I walked up to a girl in a bar, and all I was capable of doing was taking my beer and bumping it up to hers. While doing so, all I could say was "Bud Light". She walked away.
he's dressed up as pikachu 3 fucking years in a row and gotten laid each time. i don't understand
i woke up to something itchy on my head. it was his mustache. he fell asleep face-plant style on the side of my head. WTF?
Dude. My knees have no hair on them and they're bruised. My thigh is killing me. I have about 1000 texts to about 5 exes which I horribly regret. I have pictures of my own penis on my phone. I can't find my iPad. And I have work in an hour.
Find me a cup with a lid so I can illegally drink in your car. I'll be there in bout 10 minutes.
apparently I stole your wolf lighter. probably bc you made me howl while you puked over your deck railing.

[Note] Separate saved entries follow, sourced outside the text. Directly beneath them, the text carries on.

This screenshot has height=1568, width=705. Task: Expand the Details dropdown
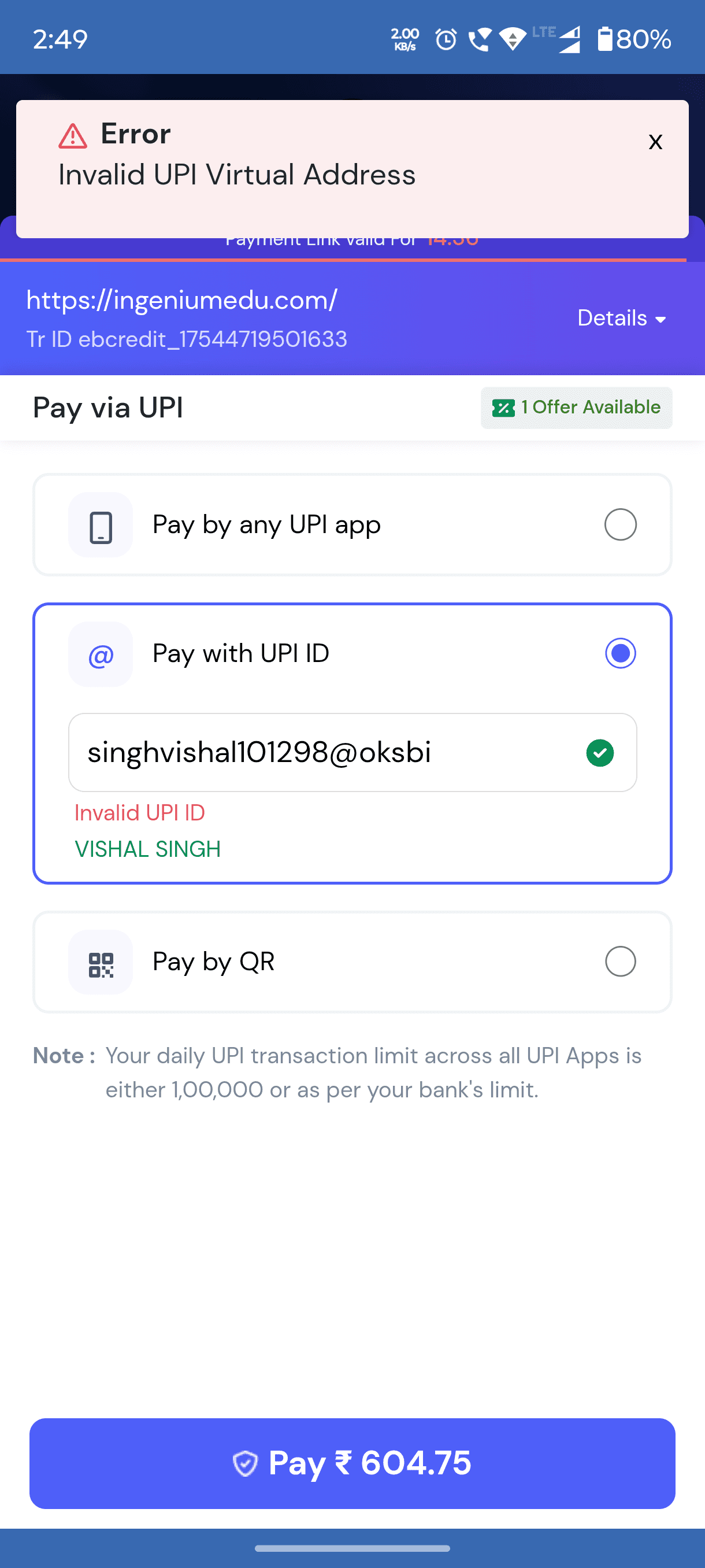pos(622,319)
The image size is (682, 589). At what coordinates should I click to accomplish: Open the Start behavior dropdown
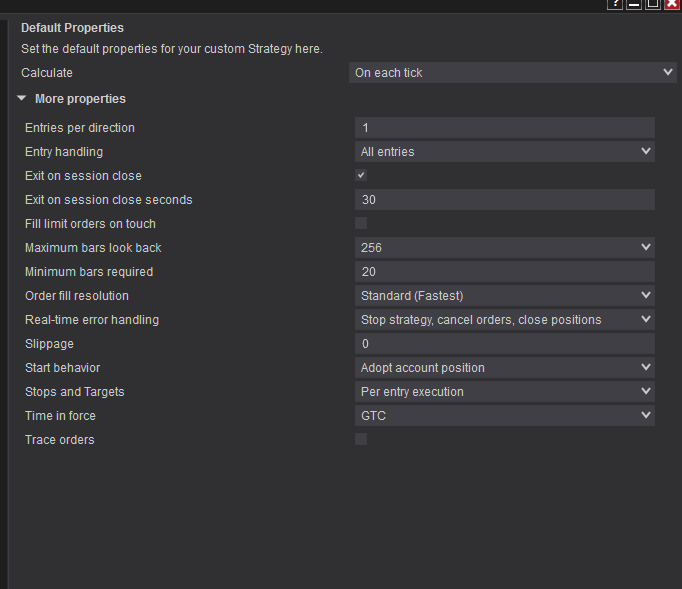pyautogui.click(x=505, y=368)
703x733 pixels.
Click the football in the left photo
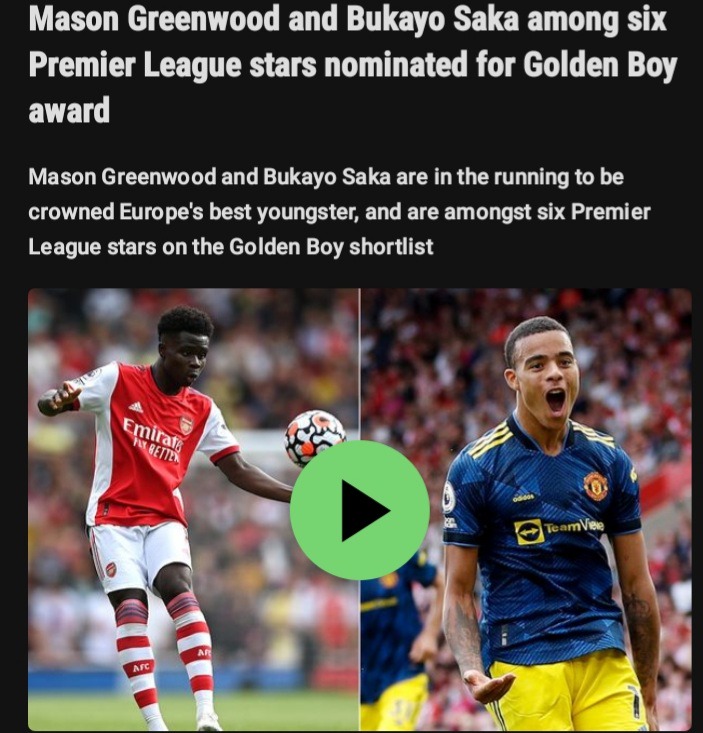(315, 437)
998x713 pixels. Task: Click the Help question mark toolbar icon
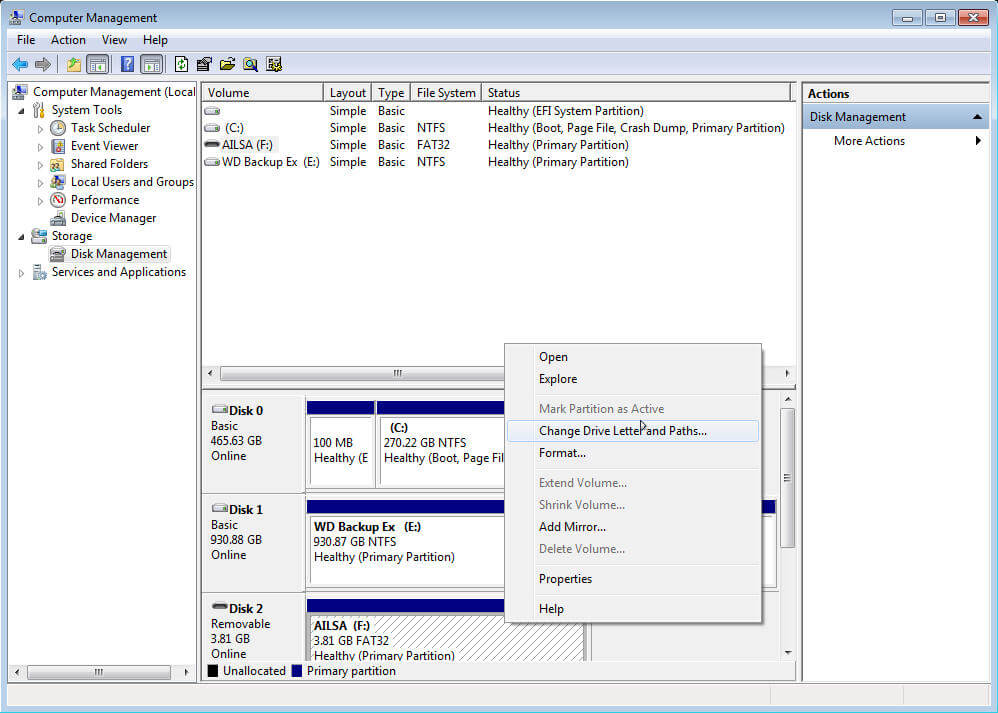point(127,65)
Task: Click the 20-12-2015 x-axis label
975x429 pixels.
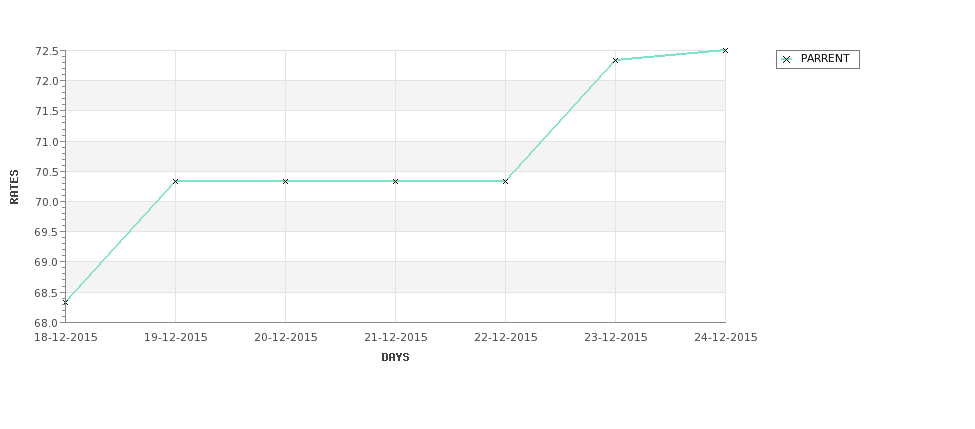Action: click(285, 337)
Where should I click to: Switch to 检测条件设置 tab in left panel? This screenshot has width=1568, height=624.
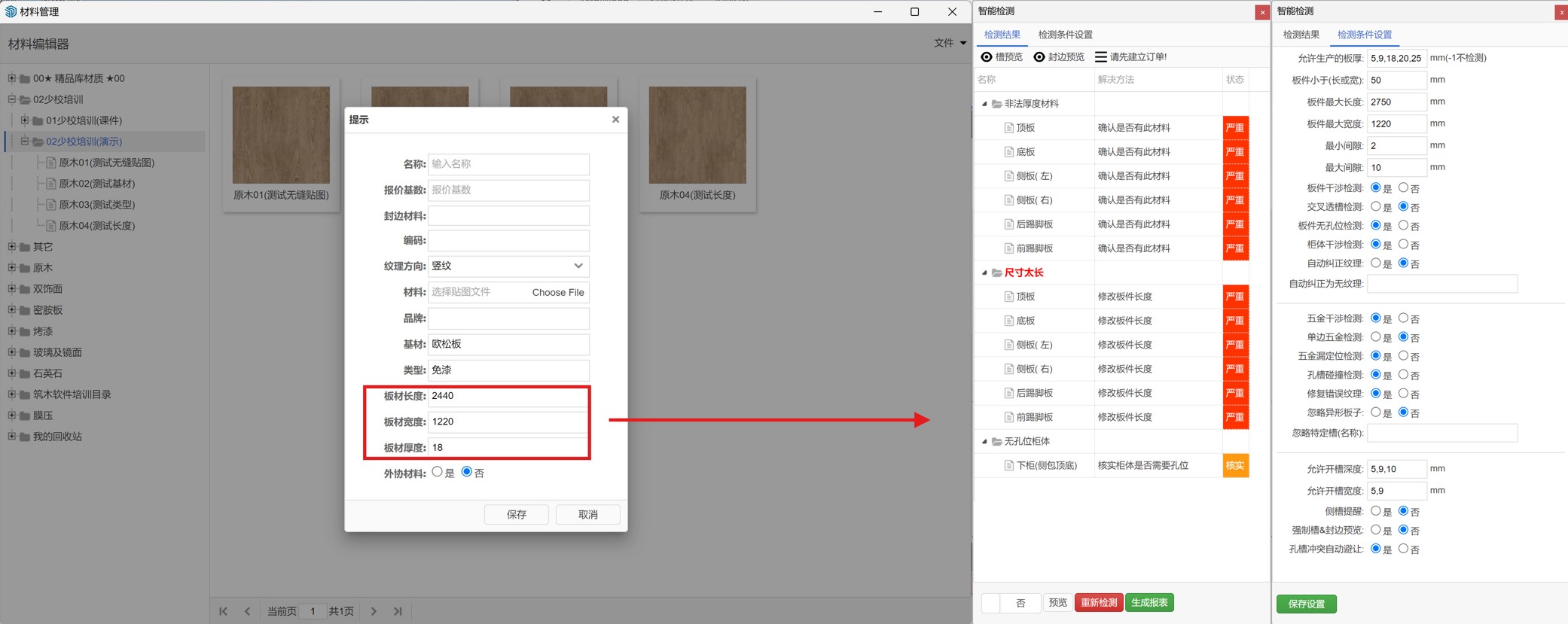pyautogui.click(x=1065, y=35)
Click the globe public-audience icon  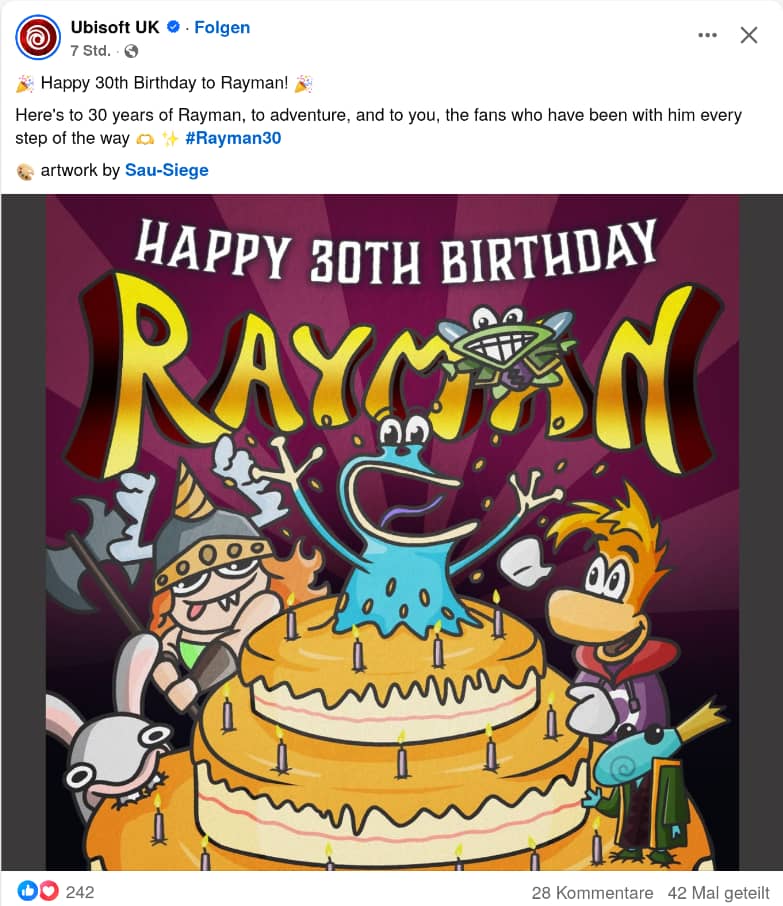point(131,51)
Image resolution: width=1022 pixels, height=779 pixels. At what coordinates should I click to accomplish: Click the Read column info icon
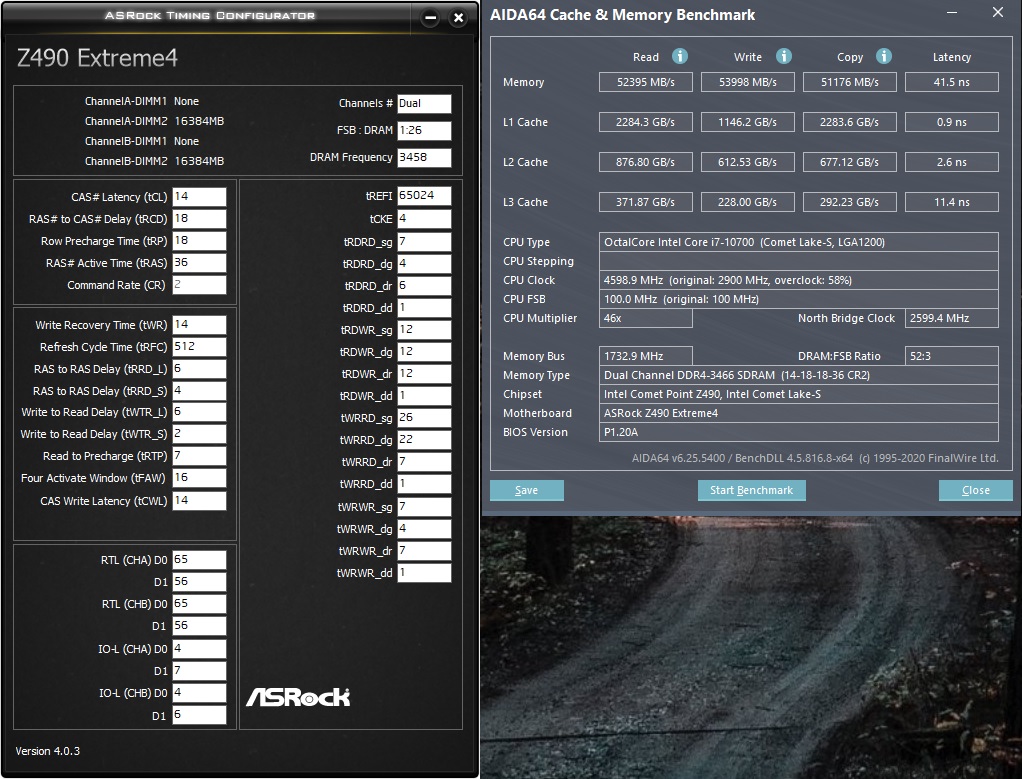pos(680,57)
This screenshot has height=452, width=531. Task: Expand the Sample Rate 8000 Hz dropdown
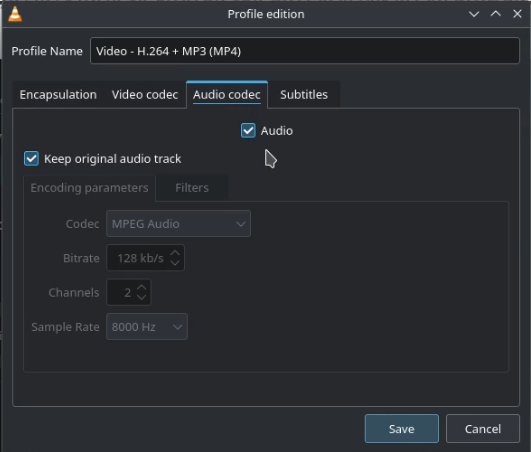(147, 327)
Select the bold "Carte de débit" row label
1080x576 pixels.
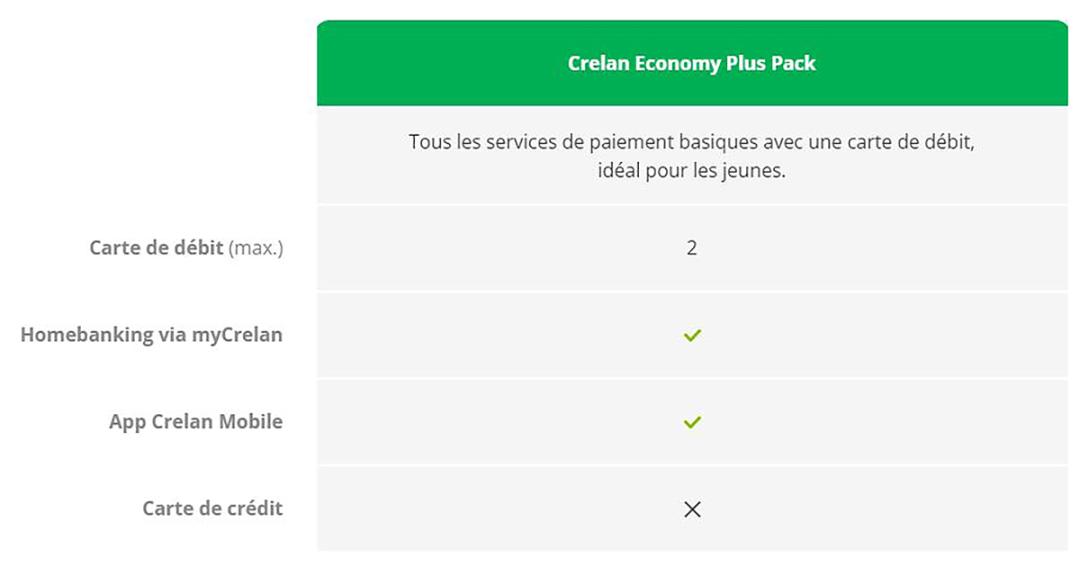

Dude, my sex life is so sad since I started having feelings.
Sleeping with just one person sucks
There's so much mac and cheese stuck to my foot right now
Odd start to the day - the FBI just showed up at my apartment.
So, Cheetos don't microwave great.
Driving, getting head and talking to your boss on the phone is not a good combination. I nearly died
What made you think singing Silent Night while I was puking was a good idea?!?!
If I'm getting through this pandemic I'm doing it drunk.